# SUPPLIED PASSAGE
***
Both produce results like this:

customer Name 0, 100287
customer Name 1, 100009
customer Name 2, 100130
customer Name 3, 99655
customer Name 4, 100134
customer Name 5, 100102
customer Name 6, 99854
customer Name 7, 100172
customer Name 8, 99846
customer Name 9, 99812

 

In this case, the effort required to retrieve one million rows out of the database and then process them takes orders of magnitude less than a stored procedure takes to process the data inside the database.  

No one would actually write this code when a simple SQL alternative is possible.  But given complex logic that isn’t possible or easy to express in SQL that needs to be applied against a large volume of data, using a stored procedure cursor (or loop in general) isn’t a fast way to go.  This is odd as the whole point of stored procedures is to write code that deals with data contained in a database.  

Friday, February 13, 2009

Are MySQL stored procedures slow?

 

Yes, if compared to code in Java or C#. For example, this overly simple code took 284 seconds.

CREATE PROCEDURE CountTest()
begin
    declare counter int default 0;
    select now();
    repeat
        set counter = counter + 1;
    until counter > 120000000
    end repeat;
    select counter;
    select now();
end

Ignoring my off by one error, here is equivalent code in C# (the language I’m currently learning).  It took 419 milliseconds, or MySQL took 677 times longer to execute. From my experience, Java isn’t going to be any slower.

 int counter = 0;
while (counter < 120000000)
{
    counter++;
}

Slow stored procedure performance is one of the reasons why it usually isn’t wise to implement computationally expensive business logic in the database.   With networks not being the bottleneck they once were it is often better to extract the data to the application layer and process it in the programming language of your choice, even if that takes a few extra round trips to the database.  There are exceptions where those extra round trips are too numerous and prohibitively expensive.  With something as complex as a database there are always exceptions.
***
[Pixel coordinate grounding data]
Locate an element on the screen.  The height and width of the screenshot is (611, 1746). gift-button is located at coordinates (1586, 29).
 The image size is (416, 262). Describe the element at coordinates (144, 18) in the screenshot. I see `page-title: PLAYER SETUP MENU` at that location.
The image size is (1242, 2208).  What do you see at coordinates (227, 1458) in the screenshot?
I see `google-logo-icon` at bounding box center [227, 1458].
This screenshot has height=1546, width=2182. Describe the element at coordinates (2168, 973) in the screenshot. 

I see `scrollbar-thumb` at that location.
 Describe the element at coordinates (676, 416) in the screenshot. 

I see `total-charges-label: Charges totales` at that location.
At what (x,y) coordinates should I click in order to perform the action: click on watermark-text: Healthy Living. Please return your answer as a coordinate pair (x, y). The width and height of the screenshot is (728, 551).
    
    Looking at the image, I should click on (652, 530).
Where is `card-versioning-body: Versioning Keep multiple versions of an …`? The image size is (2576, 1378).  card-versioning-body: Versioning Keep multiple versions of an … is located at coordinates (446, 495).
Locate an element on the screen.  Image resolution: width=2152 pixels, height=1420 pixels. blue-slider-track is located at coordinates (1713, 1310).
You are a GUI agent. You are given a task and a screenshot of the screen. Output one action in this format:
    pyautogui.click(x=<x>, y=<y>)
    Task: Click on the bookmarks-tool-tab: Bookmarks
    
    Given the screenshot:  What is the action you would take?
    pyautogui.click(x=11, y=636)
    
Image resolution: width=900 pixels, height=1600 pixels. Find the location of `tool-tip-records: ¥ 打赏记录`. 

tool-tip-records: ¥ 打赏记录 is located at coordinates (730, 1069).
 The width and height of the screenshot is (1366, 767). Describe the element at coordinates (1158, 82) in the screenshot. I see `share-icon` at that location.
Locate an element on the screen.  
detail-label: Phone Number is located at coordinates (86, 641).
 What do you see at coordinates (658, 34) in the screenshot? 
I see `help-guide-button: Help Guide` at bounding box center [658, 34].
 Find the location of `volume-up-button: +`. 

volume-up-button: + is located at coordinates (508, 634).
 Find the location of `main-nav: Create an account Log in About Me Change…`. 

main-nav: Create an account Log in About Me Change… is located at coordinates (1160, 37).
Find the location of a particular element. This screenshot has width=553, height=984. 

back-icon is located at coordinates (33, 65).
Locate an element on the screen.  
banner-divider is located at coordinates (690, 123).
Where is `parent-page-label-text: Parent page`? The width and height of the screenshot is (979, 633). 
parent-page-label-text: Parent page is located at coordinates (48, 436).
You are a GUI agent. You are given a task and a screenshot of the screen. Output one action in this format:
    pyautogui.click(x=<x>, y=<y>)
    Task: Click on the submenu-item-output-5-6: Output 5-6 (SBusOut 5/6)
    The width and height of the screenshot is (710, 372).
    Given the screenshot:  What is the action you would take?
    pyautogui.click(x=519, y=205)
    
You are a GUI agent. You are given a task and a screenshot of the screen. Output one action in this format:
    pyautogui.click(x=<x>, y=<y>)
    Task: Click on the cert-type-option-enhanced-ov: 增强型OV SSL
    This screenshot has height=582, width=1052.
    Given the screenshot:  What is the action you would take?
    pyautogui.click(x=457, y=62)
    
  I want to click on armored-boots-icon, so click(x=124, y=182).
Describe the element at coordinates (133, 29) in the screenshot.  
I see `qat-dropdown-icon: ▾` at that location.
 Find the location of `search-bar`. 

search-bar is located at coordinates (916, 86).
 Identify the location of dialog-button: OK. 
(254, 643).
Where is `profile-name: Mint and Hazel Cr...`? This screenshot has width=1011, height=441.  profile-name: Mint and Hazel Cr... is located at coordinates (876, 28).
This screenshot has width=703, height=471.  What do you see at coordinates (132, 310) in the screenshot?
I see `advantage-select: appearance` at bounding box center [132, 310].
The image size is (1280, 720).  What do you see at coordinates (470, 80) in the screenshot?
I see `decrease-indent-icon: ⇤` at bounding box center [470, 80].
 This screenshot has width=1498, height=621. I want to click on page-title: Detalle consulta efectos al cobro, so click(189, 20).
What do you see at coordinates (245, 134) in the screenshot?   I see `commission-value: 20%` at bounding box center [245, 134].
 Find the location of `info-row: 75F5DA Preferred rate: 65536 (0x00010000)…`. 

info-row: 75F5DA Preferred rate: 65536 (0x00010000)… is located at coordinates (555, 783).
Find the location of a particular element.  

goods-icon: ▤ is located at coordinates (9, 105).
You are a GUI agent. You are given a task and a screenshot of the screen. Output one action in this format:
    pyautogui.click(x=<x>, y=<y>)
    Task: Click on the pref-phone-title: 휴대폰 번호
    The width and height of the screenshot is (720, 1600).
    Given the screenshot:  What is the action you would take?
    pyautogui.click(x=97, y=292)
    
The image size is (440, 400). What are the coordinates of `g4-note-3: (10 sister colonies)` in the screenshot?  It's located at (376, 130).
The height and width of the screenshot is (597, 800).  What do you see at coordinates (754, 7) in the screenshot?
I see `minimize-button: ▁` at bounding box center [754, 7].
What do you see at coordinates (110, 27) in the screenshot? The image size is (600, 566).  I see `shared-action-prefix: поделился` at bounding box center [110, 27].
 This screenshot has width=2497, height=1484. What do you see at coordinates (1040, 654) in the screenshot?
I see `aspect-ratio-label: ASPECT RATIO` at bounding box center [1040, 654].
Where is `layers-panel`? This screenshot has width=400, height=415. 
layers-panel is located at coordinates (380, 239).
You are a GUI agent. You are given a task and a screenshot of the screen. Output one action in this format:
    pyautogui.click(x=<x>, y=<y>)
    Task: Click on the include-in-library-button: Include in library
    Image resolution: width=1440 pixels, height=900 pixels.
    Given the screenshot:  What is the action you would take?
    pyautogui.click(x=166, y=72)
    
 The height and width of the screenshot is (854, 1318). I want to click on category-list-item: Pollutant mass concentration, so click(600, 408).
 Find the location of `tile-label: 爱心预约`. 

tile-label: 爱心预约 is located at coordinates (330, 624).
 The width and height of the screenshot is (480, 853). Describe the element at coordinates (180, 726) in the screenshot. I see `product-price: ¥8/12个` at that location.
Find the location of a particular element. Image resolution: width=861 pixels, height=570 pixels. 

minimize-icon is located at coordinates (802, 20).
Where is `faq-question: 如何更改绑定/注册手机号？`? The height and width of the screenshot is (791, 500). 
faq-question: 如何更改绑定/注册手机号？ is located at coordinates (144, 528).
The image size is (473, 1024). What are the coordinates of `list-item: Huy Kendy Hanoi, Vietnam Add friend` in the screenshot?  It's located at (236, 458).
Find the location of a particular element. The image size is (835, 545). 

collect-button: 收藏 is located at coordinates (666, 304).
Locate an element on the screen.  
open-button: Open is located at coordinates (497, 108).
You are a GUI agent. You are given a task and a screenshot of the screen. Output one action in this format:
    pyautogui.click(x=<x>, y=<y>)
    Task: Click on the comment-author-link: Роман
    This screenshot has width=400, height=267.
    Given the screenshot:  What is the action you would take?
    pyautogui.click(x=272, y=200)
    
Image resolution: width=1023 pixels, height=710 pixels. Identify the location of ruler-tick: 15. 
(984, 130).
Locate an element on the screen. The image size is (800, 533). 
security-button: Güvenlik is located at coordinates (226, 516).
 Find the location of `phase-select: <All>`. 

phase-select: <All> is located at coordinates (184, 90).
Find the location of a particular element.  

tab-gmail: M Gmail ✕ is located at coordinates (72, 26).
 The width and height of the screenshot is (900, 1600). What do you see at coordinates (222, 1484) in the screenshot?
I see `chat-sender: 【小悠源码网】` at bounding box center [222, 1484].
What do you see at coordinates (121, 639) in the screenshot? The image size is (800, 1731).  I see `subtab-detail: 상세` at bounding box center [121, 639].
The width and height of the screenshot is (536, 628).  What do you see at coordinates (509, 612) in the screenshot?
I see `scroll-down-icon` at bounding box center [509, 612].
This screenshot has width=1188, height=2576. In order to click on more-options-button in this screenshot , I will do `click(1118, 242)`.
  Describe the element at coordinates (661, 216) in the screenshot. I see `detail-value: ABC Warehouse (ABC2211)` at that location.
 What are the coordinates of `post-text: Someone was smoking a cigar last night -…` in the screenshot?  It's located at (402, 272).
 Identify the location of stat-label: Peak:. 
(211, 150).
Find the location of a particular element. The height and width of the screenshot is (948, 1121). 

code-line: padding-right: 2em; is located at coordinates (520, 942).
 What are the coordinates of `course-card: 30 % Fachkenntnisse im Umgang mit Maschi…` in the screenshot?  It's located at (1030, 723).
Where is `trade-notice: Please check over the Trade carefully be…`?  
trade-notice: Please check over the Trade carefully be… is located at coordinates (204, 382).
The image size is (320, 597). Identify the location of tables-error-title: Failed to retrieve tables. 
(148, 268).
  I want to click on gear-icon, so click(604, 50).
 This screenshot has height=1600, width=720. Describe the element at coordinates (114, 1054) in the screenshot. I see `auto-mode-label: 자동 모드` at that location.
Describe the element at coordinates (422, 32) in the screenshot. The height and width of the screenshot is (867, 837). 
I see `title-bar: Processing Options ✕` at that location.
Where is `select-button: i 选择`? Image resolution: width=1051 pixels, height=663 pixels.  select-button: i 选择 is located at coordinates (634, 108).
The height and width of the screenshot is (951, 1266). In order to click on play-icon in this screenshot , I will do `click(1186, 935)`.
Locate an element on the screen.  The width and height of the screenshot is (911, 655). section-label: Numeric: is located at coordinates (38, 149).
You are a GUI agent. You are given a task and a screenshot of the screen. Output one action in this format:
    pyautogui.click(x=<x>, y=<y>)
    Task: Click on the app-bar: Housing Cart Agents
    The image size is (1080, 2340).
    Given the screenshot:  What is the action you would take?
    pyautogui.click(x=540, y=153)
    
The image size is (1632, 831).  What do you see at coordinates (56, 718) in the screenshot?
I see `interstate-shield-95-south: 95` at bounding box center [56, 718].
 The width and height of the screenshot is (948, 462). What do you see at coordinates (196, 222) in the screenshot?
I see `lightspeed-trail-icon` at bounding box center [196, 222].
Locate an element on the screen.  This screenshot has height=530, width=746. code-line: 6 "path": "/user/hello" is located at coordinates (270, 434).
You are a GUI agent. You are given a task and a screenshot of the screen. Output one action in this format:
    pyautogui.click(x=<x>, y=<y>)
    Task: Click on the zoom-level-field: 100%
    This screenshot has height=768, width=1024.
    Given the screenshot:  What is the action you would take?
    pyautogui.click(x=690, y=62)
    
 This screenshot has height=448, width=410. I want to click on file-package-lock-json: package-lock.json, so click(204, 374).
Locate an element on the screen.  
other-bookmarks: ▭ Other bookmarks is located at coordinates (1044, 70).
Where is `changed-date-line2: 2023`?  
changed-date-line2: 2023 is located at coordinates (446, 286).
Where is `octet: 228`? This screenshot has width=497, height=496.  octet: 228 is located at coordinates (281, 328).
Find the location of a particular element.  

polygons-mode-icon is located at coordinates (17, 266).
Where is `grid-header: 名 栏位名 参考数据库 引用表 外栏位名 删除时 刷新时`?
***
# PROBLEM REQUIREMENTS
Please quote the passage on MySQL stored procedure speed word for word, starting at "Are MySQL stored" and ending at "CREATE PROCEDURE CountTest()".

# SOLUTION
Are MySQL stored procedures slow?

 

Yes, if compared to code in Java or C#. For example, this overly simple code took 284 seconds.

CREATE PROCEDURE CountTest()